Novel UWB Synthetic Aperture Radar Imaging for Mobile Robot Mapping
Charith Premachandra, U-Xuan Tan
TL;DR
This work addresses mapping in vision-denied environments by leveraging ultra-wideband radar for synthetic-aperture SAR imaging, formed by moving the radar on a mobile robot. It presents a complete pipeline from UWB SAR data collection and back-projection reconstruction to evaluating classical visual features (SIFT, SURF, BRISK, AKAZE, ORB) for loop-closure detection, validated with indoor experiments and LiDAR ground truth. The study finds AKAZE and ORB offer the most reliable feature matches on SAR images, and demonstrates a robust loop-closure strategy that fuses both detectors' estimates. The authors also publicize their datasets and ROS2-based code, highlighting practical implications for robust perception in adverse conditions and future UWB SAR-based SLAM development.
Abstract
Traditional exteroceptive sensors in mobile robots, such as LiDARs and cameras often struggle to perceive the environment in poor visibility conditions.

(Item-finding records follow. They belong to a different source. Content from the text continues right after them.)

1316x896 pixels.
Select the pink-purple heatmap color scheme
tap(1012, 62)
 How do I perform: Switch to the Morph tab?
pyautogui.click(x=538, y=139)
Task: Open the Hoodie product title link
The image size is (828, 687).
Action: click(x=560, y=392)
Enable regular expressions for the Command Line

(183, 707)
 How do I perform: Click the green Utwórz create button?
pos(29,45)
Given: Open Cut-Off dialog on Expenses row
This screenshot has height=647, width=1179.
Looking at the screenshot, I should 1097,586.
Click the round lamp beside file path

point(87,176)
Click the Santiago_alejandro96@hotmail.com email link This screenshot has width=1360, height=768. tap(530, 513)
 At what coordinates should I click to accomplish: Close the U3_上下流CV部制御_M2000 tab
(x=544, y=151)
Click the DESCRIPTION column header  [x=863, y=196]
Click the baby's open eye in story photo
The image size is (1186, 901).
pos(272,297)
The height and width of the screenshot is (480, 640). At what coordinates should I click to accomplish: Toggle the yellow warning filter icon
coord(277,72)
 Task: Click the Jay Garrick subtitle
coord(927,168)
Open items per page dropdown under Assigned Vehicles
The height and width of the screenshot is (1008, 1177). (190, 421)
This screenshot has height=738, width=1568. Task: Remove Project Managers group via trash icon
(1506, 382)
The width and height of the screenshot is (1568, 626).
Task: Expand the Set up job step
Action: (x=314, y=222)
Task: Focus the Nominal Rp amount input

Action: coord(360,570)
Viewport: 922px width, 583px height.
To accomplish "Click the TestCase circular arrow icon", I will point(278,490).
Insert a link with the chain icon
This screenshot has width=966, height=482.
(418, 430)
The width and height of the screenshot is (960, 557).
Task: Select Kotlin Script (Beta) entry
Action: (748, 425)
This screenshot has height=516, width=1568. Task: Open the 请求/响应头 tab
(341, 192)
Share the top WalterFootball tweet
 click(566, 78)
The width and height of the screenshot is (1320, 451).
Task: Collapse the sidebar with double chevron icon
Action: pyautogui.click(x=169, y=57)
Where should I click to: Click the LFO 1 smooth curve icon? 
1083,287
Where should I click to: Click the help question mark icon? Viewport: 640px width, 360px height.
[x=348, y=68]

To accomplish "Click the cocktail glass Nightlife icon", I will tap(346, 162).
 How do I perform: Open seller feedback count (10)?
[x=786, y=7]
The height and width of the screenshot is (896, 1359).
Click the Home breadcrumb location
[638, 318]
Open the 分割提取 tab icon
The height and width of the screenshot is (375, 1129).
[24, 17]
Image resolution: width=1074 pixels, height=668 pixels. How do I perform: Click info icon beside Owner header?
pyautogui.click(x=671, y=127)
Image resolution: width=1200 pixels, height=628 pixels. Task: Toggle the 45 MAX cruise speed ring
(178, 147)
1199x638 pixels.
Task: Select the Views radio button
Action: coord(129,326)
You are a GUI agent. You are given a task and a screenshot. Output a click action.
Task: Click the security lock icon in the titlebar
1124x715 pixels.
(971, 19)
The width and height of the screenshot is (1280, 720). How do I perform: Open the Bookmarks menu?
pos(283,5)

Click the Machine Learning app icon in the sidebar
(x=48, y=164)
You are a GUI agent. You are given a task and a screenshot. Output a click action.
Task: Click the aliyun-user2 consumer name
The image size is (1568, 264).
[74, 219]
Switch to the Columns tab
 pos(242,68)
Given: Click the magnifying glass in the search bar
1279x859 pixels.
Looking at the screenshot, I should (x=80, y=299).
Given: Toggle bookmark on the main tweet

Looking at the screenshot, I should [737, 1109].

Recently, radar technologies, such as ultra-wideband (UWB) have emerged as potential alternatives due to their ability to see through adverse environmental conditions (e.g. dust, smoke and rain). However, due to the small apertures with low directivity, the UWB radars cannot reconstruct a detailed image of its field of view (FOV) using a single scan. Hence, a virtual large aperture is synthesized by moving the radar along a mobile robot path. The resulting synthetic aperture radar (SAR) image is a high-definition representation of the surrounding environment. Hence, this paper proposes a pipeline for mobile robots to incorporate UWB radar-based SAR imaging to map an unknown environment. Finally, we evaluated the performance of classical feature detectors: SIFT, SURF, BRISK, AKAZE and ORB to identify loop closures using UWB SAR images. The experiments were conducted emulating adverse environmental conditions. The results demonstrate the viability and effectiveness of UWB SAR imaging for high-resolution environmental mapping and loop closure detection toward more robust and reliable robotic perception systems.